POLICE CORRECTIONNELLE.

(Présidence de M. Pic.)

Audience du 17 octobre.

Nos lecteurs se rappellent que le 28 du mois dernier neuf chefs d’atelier, compris le gérant de cette feuille, et deux cabaretiers, furent préventivement arrêtés, comme ayant contrevenu à la loi des associations, en essayant de reconstituer le mutuellisme. Ils comparaissaient aujourd’hui devant la police correctionnelle, sous  la prévention d’organisation d’association prohibée, et l’un d’eux encore, sous la prévention de détention illégale d’armes de guerre.

L’audience est ouverte à huit heures et quart. Les prévenus sont assistés de Mes Jules Favre, Sériziat, Desprez, leurs défenseurs ; M. le substitut Durieu occupe le siége du ministère public.

Après la lecture des procès-verbaux, M. le substitut s’efforce de prouver que les prévenus ont cherché à ressusciter [1.2]l’association mutuelliste ; que la fondation du journal l’Indicateur n’a été qu’un prétexte pour cacher cette coupable tentative. Il regarde une réunion, surprise par la police chez un sieur Groupillon, cabaretier, et dans laquelle vingt-huit personnes ont été trouvées buvant et jouant au billard, cinq autres pliant des prospectus de l’Indicateur, comme un conciliabule anarchique.

Nous avons remarqué dans ce réquisitoire, d’ailleurs assez vide de preuves, une déplorable acrimonie de langage, à laquelle le caractère de M. le substitut nous donnait le droit de ne pas nous attendre. Les prévenus ont été représentés par lui comme les causes au moins imprudentes de désastres futurs. Les terreurs que la police a semées tout récemment dans les casernes, et qui agite la ville, ont été exploitées comme des symptômes d’agitation nouvelle. Enfin il a demandé une condamnation comme un gage indispensable du repos, sans lequel Lyon devait devenir le théâtre de collisions sanglantes.

M. Jules Favre s’est levé : Je serais en droit de m’étonner après l’enseignement de ces débats, de l’insistance du ministère public et de la violence inaccoutumée de ses paroles. Certes, il me serait facile d’opposer l’amertume à l’amertume. – Cette barre m’est trop féconde en tristes ressouvenirs, pour qu’il me soit possible d’effacer d’un trait leurs irritantes blessures.

Extrait des données:
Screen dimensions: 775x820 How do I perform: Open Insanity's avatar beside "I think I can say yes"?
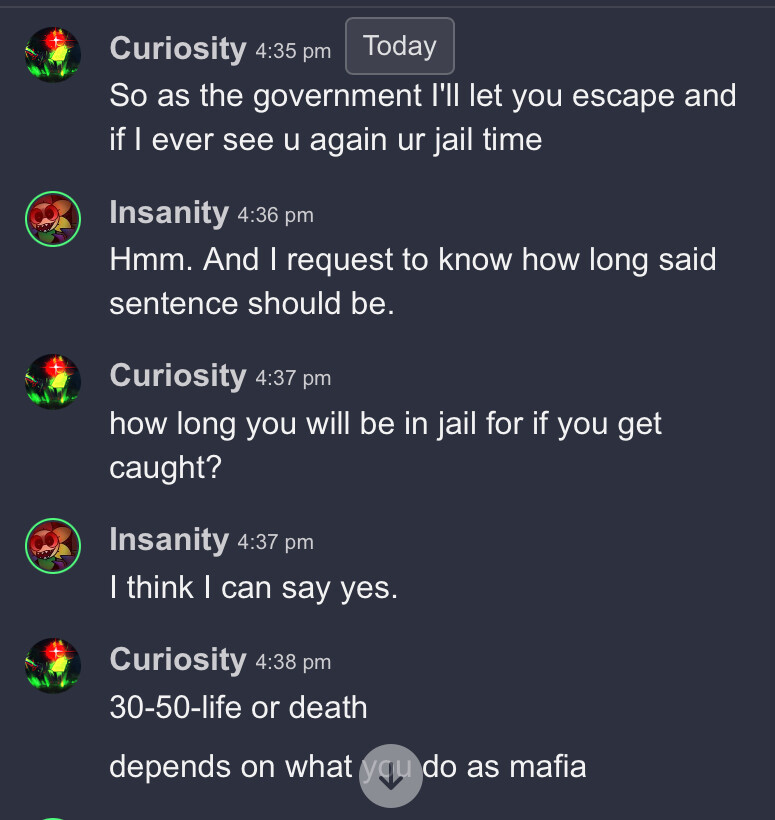point(53,546)
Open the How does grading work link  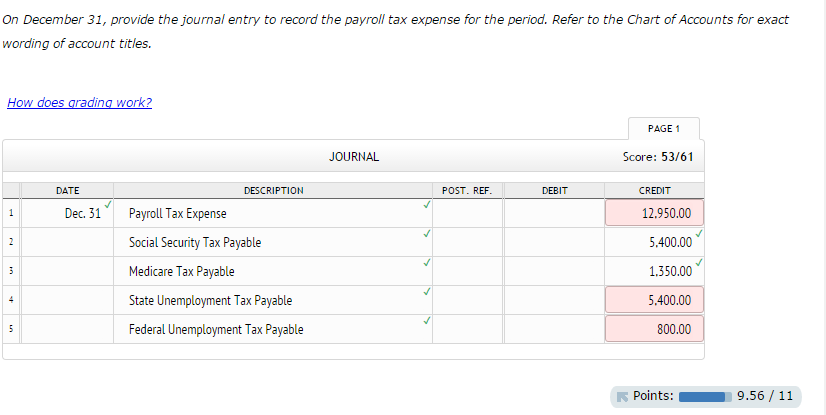pyautogui.click(x=79, y=103)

Consigne: Relevez, dans l'ordre où ils apparaissent, tous les noms de personnes cités dans le compte rendu d'audience ci-dessus.

Corrigé: Pic, Jules Favre, Sériziat, Desprez, Durieu, Groupillon